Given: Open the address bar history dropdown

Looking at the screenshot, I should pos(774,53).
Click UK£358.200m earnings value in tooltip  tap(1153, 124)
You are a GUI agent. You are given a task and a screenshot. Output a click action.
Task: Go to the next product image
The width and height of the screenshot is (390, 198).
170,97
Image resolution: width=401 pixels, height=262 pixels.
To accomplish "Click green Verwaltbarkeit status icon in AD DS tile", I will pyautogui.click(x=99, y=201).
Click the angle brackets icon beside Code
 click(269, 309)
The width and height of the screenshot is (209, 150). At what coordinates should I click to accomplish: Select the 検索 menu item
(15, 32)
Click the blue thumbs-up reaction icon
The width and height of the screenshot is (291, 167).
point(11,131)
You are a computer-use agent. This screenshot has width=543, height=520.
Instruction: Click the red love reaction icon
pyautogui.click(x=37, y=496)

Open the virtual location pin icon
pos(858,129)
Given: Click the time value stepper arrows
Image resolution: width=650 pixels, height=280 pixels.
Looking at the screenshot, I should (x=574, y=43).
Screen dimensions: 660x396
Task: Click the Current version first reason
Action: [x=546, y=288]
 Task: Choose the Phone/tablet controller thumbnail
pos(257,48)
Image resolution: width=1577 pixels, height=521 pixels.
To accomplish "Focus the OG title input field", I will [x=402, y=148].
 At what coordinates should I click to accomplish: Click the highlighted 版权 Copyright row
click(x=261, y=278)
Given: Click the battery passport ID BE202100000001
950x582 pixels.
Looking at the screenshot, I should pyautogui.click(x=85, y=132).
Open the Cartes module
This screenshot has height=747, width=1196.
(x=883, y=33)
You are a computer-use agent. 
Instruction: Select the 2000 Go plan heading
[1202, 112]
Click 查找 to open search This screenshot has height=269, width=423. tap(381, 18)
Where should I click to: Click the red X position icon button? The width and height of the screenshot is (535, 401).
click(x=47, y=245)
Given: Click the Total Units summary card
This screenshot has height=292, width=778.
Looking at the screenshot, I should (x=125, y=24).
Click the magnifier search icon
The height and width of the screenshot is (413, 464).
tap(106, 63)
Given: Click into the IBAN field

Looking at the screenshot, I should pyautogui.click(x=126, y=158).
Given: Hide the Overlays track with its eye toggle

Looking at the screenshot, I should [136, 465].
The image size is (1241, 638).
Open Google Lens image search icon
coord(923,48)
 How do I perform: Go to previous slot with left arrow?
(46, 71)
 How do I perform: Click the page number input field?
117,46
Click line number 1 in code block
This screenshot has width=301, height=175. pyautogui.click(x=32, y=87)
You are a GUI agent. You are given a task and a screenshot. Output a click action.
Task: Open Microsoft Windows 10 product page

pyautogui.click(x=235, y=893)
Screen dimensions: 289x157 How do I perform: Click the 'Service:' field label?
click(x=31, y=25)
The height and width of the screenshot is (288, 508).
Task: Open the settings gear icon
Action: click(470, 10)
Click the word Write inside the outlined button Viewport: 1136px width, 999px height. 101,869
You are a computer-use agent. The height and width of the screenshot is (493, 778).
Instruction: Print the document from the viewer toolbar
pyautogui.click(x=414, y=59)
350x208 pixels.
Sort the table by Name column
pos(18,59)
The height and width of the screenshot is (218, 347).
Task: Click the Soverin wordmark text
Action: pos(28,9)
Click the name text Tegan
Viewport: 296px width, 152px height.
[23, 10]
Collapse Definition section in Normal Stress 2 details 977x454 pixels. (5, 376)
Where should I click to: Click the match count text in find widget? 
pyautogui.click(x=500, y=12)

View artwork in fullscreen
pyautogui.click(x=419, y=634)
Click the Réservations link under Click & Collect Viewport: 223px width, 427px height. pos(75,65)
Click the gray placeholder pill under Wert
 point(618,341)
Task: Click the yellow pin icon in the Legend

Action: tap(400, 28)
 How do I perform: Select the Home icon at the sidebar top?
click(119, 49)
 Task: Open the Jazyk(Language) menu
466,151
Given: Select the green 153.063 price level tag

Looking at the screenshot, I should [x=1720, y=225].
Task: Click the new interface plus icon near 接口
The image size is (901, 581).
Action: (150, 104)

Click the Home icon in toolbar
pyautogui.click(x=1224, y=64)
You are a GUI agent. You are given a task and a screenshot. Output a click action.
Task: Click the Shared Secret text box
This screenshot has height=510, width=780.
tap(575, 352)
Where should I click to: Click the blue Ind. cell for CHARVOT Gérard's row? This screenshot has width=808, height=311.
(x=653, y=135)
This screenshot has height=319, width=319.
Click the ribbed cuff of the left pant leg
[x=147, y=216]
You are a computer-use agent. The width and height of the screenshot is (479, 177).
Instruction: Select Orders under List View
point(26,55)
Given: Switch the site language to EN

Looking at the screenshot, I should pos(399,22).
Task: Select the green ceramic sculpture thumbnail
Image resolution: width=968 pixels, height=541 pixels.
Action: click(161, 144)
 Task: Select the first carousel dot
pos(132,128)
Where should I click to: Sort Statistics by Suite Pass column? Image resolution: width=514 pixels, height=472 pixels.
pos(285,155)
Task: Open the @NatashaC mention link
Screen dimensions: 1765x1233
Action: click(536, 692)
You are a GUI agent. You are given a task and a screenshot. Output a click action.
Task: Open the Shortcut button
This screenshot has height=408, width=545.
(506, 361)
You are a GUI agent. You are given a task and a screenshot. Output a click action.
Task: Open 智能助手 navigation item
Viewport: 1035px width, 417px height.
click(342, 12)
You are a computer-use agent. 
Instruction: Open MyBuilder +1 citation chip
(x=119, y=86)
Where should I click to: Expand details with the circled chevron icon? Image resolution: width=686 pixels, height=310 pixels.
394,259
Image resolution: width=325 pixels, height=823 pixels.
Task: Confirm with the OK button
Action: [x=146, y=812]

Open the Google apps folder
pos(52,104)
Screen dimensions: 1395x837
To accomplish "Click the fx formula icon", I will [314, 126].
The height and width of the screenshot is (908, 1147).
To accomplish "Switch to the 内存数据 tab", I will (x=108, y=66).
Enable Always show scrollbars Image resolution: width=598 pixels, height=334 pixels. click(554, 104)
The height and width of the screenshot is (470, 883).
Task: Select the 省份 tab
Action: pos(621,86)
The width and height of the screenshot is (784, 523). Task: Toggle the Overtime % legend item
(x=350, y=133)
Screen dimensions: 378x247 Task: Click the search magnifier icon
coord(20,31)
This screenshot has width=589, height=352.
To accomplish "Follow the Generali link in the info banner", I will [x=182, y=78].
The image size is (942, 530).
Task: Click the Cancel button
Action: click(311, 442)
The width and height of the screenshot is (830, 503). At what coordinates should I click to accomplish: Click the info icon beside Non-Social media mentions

What you need to do — Say how many lines in the listing above hold "computer". Give the number only.

The completed task — 5